Some photographs have been altered so well it’s almost impossible to tell.
But videos can’t be faked, right? Wrong.
New technology is proving that to be false.
Deep fake technology has been developed to superimpose someone’s face onto another’s.
According to the computer science department chair at Winona State University, Mingrui Zhang, the idea behind the technology has been around for more than ten years.
It’s mostly been used for entertainment purposes such as the popular children’s movie Toy Story.
“It uses generative adversarial network (GAN) which is based on neural network algorithms,” Zhang said. “It is like any unsupervised neural network it learns from the subjects.”
According to a research paper by Robert Chesney, a professor at the University of Texas School of Law, and Danielle Citron, a professor at the University of Maryland Francis King Carey School of Law, “Harmful lies are nothing new. But the ability to distort reality has taken an exponential leap forward with ‘deep fake’ technology. This capability makes it possible to create audio and video of real people saying and doing things they never said or did.”
This technology could pose as a threat to privacy and security, according to Zhang.
“It may bring up legal and ethical concerns,” Zhang said. “Those are also what computing education society is facing. The social implication of technology,”
Much like on the social media app, Snapchat, there is a feature that maps out a user’s face and can put photos of friends faces or other filters onto a user’s face.
Snapchat is similar to deep fake technology. Flaws can be detected rather quickly and the users can tell it isn’t someone else.
With deep fake technology, it is more complex but the results are better.
“For example, you want actor B to behave like actor A,” Zhang said. “You take video of actor A, the software will analyze the video and construct the skeleton of A, and A’s motion.

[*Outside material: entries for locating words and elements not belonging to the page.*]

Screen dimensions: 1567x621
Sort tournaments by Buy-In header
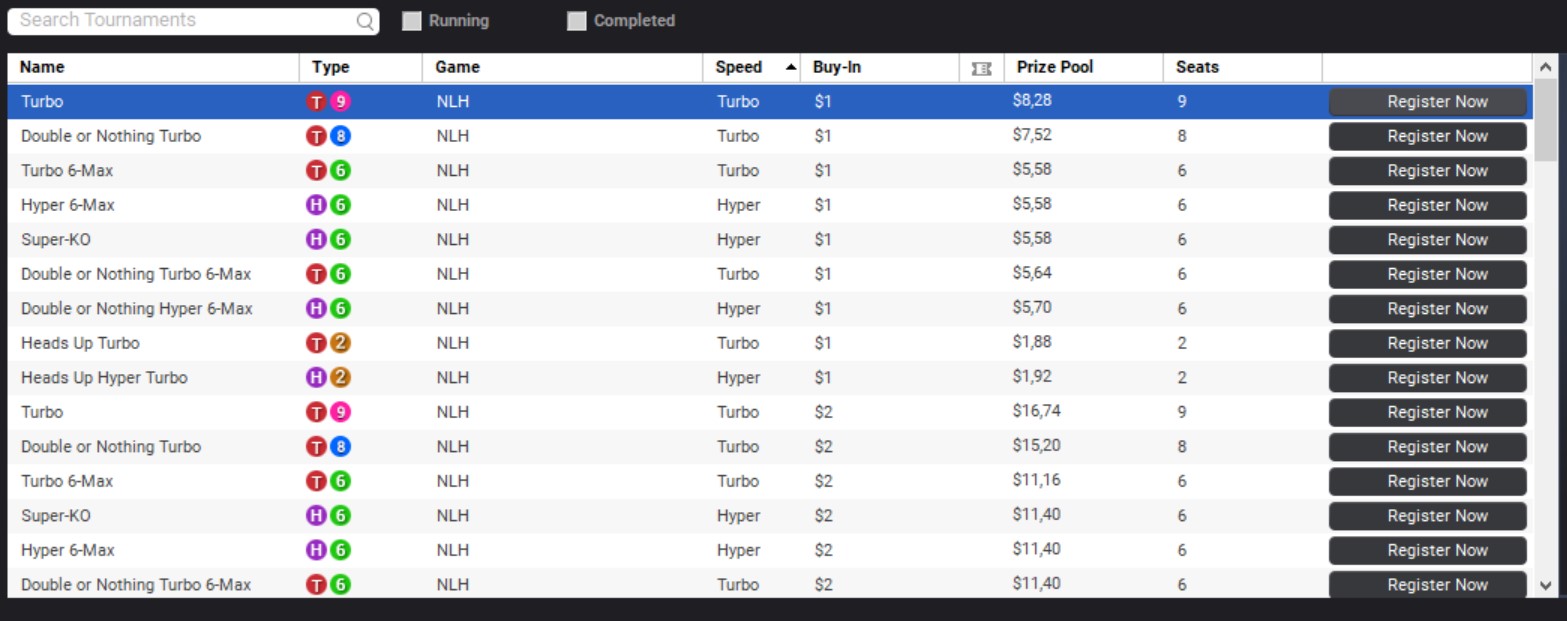[x=837, y=67]
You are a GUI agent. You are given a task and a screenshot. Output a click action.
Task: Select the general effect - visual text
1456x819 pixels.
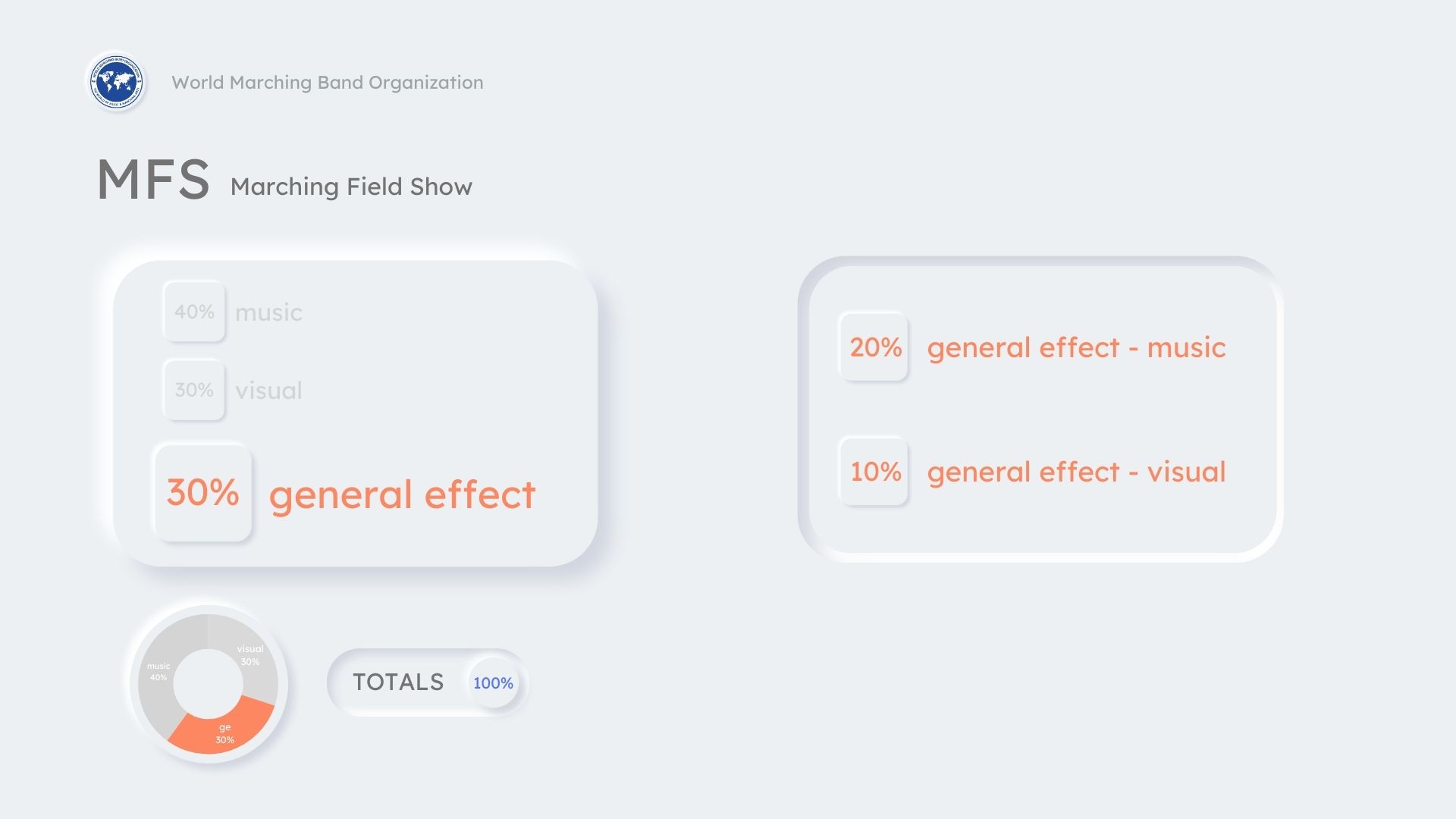pos(1076,472)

In filming, wrapping the skeleton of A with the skin of actor B will make the audience think that B is in action. That’s how AVATAR was made, but the process is too expensive for average person. But with help of a machine learning algorithm like GAN, faking is possible for everyone.”
An issue where deep fake technology arose was in the porn industry. Users of the technology were placing celebrities faces onto others in porn videos.

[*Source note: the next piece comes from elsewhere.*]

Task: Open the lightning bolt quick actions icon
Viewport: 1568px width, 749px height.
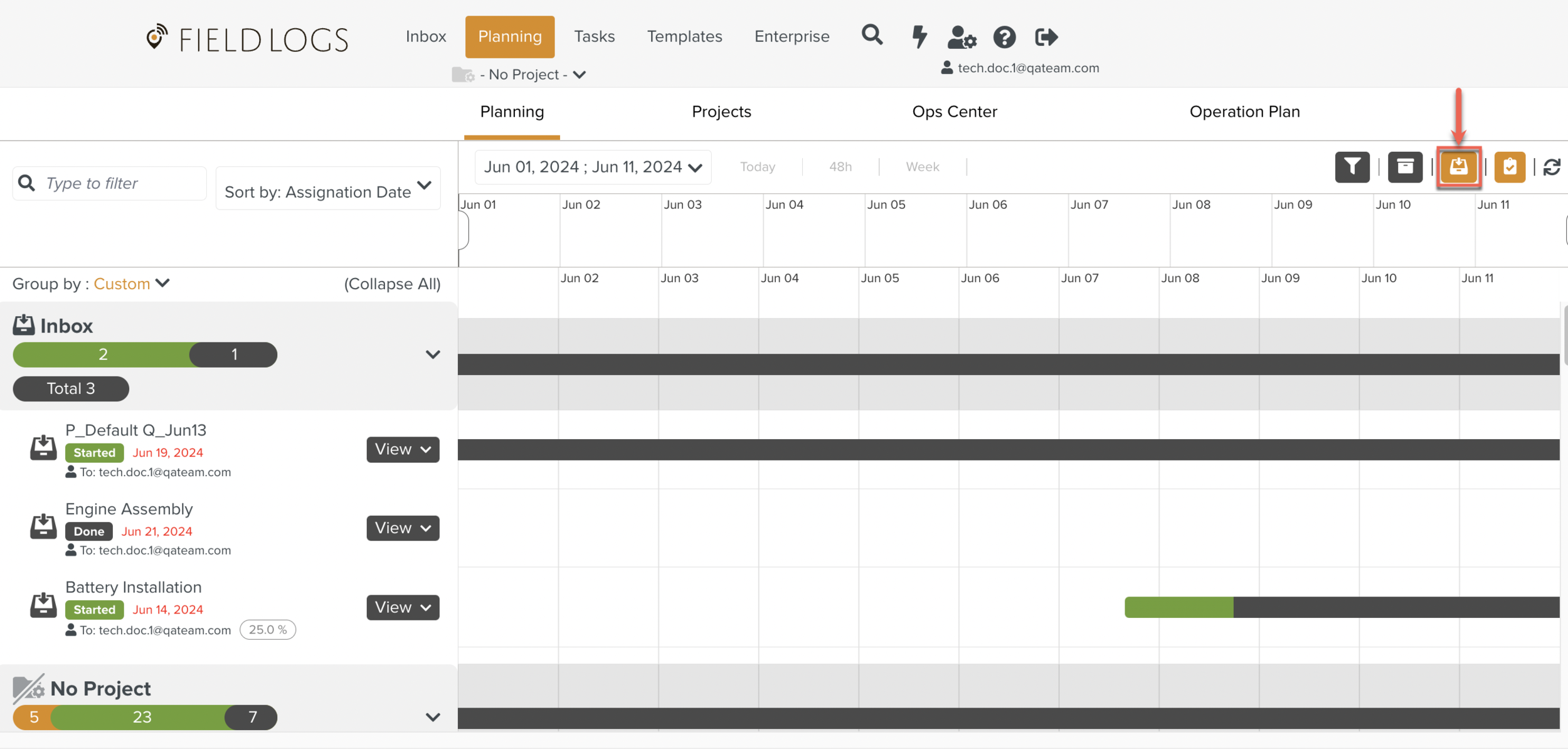Action: click(919, 36)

This is an issue of consent and the well-being of those celebrities. They did not give permission to have their faces in those videos.
“Deep fakes make them available to average person. It started for entertainment, could be used to fake someone’s action who has never committed,” Zhang said.
Chesney and Citron wrote more on the effects of deep fakes.
“Deep fakes have characteristics that ensure their spread beyond corporate or academic circles. For better or worse, deep-fake technology will diffuse and democratize rapidly,” wrote Chesney and Citron. “. . . technologies—even dangerous ones—tend to diffuse over time.”
With that in mind, the porn industry may not be the only industry that is affected as it is hard to contain this type of technology.
Chesney and Citron also wrote about how deep fake technology could affect journalism.
“Media entities may grow less willing to take risks in that environment, or at least less willing to do so in timely fashion,” wrote Chesney and Citron. “Without a quick and reliable way to authenticate video and audio, the press may find it difficult to fulfill its ethical and moral obligation to spread truth.”